- **OBJECTIVE**: Revise the lines below by replacing each "dropdown" with "drop-down", and leave everything else unchanged.

::::::::

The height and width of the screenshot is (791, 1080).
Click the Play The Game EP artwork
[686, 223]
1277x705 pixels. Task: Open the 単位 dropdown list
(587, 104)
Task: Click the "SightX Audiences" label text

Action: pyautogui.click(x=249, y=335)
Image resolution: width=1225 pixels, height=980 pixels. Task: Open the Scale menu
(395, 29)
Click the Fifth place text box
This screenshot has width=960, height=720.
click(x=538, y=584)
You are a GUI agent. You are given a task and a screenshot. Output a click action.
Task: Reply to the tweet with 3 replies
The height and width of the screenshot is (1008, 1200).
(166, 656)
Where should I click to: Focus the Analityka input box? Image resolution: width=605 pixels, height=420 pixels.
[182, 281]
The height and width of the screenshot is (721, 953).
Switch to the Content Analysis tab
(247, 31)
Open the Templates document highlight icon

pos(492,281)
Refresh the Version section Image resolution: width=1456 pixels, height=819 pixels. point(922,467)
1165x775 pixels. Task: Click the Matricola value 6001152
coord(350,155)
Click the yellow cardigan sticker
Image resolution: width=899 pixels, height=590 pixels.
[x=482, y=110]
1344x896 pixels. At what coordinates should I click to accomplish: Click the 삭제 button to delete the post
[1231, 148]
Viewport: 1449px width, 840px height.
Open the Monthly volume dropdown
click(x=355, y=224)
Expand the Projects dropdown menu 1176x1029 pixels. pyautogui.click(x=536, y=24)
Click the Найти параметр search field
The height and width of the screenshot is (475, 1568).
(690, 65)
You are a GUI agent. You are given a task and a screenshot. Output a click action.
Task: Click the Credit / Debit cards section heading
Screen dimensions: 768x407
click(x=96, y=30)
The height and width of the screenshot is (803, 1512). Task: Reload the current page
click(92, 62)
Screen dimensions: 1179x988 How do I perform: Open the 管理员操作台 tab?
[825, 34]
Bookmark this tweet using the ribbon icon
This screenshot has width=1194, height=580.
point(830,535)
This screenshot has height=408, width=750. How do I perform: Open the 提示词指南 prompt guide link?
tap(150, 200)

::::::::

- **WORKED SOLUTION**:
The height and width of the screenshot is (791, 1080).
Click the Play The Game EP artwork
[686, 223]
1277x705 pixels. Task: Open the 単位 drop-down list
(587, 104)
Task: Click the "SightX Audiences" label text

Action: pyautogui.click(x=249, y=335)
Image resolution: width=1225 pixels, height=980 pixels. Task: Open the Scale menu
(395, 29)
Click the Fifth place text box
This screenshot has width=960, height=720.
click(x=538, y=584)
You are a GUI agent. You are given a task and a screenshot. Output a click action.
Task: Reply to the tweet with 3 replies
The height and width of the screenshot is (1008, 1200).
(166, 656)
Where should I click to: Focus the Analityka input box? Image resolution: width=605 pixels, height=420 pixels.
[182, 281]
The height and width of the screenshot is (721, 953).
Switch to the Content Analysis tab
(247, 31)
Open the Templates document highlight icon

pos(492,281)
Refresh the Version section Image resolution: width=1456 pixels, height=819 pixels. point(922,467)
1165x775 pixels. Task: Click the Matricola value 6001152
coord(350,155)
Click the yellow cardigan sticker
Image resolution: width=899 pixels, height=590 pixels.
[x=482, y=110]
1344x896 pixels. At what coordinates should I click to accomplish: Click the 삭제 button to delete the post
[1231, 148]
Viewport: 1449px width, 840px height.
Open the Monthly volume drop-down
click(x=355, y=224)
Expand the Projects drop-down menu 1176x1029 pixels. pyautogui.click(x=536, y=24)
Click the Найти параметр search field
The height and width of the screenshot is (475, 1568).
(690, 65)
You are a GUI agent. You are given a task and a screenshot. Output a click action.
Task: Click the Credit / Debit cards section heading
Screen dimensions: 768x407
click(x=96, y=30)
The height and width of the screenshot is (803, 1512). Task: Reload the current page
click(92, 62)
Screen dimensions: 1179x988 How do I perform: Open the 管理员操作台 tab?
[825, 34]
Bookmark this tweet using the ribbon icon
This screenshot has width=1194, height=580.
point(830,535)
This screenshot has height=408, width=750. How do I perform: Open the 提示词指南 prompt guide link?
tap(150, 200)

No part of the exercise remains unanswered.